EXERCISE DATA start

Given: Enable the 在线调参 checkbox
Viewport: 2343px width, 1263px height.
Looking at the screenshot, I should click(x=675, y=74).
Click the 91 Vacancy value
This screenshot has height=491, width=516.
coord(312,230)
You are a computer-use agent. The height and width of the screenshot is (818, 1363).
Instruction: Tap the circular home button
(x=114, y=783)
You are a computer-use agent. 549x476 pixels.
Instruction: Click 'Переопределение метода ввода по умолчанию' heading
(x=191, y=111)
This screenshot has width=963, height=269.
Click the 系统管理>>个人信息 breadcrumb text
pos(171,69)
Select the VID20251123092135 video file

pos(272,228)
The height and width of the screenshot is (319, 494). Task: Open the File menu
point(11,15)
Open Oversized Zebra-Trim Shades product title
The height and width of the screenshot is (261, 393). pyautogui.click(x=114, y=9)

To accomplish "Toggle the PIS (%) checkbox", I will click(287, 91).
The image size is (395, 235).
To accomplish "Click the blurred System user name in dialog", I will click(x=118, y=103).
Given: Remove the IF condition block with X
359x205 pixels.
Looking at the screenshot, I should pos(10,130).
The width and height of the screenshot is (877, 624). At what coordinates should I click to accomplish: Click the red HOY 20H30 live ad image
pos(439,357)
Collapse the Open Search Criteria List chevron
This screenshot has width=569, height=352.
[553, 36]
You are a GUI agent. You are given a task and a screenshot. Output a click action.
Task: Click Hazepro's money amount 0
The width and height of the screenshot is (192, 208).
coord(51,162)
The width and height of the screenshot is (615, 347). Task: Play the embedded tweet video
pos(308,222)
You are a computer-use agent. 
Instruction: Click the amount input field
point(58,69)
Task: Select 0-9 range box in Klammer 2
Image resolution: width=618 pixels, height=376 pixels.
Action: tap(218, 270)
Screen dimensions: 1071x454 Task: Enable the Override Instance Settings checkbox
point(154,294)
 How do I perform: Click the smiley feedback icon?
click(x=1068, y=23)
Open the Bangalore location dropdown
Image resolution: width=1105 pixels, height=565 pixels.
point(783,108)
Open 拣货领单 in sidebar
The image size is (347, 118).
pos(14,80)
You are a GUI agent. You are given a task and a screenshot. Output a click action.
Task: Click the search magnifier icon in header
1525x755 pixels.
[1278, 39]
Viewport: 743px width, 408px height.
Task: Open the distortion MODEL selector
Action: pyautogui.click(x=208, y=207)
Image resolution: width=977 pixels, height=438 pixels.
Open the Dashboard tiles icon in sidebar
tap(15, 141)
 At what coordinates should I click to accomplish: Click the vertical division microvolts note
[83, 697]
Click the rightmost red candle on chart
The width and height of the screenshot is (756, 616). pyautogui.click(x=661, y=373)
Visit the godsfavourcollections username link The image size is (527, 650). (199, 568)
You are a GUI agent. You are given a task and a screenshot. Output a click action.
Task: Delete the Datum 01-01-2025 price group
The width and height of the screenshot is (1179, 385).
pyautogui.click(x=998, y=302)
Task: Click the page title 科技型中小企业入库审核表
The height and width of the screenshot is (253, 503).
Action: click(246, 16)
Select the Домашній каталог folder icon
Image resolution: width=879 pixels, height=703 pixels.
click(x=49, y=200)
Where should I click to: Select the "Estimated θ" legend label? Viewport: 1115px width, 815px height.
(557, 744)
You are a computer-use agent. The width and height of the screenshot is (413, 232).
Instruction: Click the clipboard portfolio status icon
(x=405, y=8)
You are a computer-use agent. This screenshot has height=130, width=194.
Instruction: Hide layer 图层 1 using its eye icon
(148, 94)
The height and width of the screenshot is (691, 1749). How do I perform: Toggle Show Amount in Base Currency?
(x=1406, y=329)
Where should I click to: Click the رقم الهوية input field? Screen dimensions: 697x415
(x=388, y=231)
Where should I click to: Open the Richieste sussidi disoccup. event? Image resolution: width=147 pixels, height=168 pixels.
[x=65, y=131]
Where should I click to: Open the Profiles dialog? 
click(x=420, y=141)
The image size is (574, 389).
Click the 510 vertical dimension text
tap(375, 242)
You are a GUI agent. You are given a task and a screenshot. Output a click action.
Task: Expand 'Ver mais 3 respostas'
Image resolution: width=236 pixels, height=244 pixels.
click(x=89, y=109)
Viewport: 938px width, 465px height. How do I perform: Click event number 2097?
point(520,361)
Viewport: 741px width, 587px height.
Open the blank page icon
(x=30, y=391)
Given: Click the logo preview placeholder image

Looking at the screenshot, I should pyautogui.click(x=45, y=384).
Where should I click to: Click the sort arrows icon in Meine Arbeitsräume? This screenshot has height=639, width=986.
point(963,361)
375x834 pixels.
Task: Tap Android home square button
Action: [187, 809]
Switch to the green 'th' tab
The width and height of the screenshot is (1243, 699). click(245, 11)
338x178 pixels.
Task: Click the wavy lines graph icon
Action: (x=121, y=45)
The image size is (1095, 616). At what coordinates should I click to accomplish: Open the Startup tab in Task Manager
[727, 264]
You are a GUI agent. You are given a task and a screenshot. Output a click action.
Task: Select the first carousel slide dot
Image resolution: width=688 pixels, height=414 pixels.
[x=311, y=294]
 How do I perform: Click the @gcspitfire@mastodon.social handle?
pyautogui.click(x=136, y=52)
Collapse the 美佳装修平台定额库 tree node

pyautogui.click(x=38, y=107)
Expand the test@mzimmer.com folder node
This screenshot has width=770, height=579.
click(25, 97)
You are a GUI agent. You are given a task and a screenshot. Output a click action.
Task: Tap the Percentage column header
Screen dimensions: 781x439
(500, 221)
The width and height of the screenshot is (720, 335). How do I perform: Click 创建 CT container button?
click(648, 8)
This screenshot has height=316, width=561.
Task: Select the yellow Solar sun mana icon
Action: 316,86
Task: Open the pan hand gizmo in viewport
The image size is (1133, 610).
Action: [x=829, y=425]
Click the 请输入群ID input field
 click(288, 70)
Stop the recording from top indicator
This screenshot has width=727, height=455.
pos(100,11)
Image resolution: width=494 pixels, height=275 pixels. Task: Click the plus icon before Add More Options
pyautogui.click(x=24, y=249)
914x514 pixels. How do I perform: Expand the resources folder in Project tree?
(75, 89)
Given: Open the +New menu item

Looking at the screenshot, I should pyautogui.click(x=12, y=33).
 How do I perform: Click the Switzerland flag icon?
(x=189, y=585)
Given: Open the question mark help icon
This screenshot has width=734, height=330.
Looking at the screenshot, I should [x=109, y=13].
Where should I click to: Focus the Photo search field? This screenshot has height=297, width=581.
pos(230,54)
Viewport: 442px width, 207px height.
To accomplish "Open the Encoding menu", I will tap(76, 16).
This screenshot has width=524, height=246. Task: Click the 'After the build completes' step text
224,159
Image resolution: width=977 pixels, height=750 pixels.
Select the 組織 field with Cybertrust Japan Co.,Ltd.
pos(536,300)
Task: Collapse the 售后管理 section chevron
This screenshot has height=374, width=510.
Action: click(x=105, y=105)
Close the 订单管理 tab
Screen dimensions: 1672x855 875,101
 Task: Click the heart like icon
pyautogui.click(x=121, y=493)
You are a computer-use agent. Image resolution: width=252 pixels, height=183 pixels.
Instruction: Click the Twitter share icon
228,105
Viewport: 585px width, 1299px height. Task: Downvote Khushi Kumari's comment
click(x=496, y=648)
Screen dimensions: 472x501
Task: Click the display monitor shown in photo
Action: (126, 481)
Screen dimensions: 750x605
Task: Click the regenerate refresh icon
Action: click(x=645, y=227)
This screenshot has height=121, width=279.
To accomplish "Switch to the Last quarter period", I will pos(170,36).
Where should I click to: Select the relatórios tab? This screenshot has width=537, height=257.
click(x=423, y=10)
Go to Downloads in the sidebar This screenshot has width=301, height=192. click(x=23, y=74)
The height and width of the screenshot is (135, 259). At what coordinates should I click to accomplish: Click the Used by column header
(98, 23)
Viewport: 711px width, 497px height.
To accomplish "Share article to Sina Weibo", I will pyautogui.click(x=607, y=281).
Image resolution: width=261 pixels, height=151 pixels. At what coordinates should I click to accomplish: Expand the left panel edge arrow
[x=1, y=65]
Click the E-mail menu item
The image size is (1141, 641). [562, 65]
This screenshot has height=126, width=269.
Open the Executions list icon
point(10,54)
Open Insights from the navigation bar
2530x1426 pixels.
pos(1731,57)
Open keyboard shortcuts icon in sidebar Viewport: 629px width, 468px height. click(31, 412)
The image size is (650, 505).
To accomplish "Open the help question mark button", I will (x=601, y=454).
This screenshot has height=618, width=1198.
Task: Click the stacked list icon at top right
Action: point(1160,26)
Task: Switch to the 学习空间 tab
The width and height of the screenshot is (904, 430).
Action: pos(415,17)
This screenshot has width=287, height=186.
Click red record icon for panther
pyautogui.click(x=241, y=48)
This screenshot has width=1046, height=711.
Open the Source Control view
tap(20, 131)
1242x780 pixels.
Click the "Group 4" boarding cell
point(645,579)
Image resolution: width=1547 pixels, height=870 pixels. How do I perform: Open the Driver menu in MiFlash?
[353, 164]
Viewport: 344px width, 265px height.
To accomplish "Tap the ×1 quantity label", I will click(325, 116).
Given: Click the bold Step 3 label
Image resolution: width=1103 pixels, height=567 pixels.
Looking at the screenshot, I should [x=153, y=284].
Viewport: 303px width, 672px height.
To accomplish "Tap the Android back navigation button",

EXERCISE DATA end

- **WRITTEN INSTRUCTION**
Copy out verbatim the stretch of lines from the start of the records through the line that contains "will click(x=118, y=103).".

- **TASK RESPONSE**
Given: Enable the 在线调参 checkbox
Viewport: 2343px width, 1263px height.
Looking at the screenshot, I should click(x=675, y=74).
Click the 91 Vacancy value
This screenshot has height=491, width=516.
coord(312,230)
You are a computer-use agent. The height and width of the screenshot is (818, 1363).
Instruction: Tap the circular home button
(x=114, y=783)
You are a computer-use agent. 549x476 pixels.
Instruction: Click 'Переопределение метода ввода по умолчанию' heading
(x=191, y=111)
This screenshot has width=963, height=269.
Click the 系统管理>>个人信息 breadcrumb text
pos(171,69)
Select the VID20251123092135 video file

pos(272,228)
The height and width of the screenshot is (319, 494). Task: Open the File menu
point(11,15)
Open Oversized Zebra-Trim Shades product title
The height and width of the screenshot is (261, 393). pyautogui.click(x=114, y=9)

To accomplish "Toggle the PIS (%) checkbox", I will click(287, 91).
The image size is (395, 235).
To accomplish "Click the blurred System user name in dialog", I will click(x=118, y=103).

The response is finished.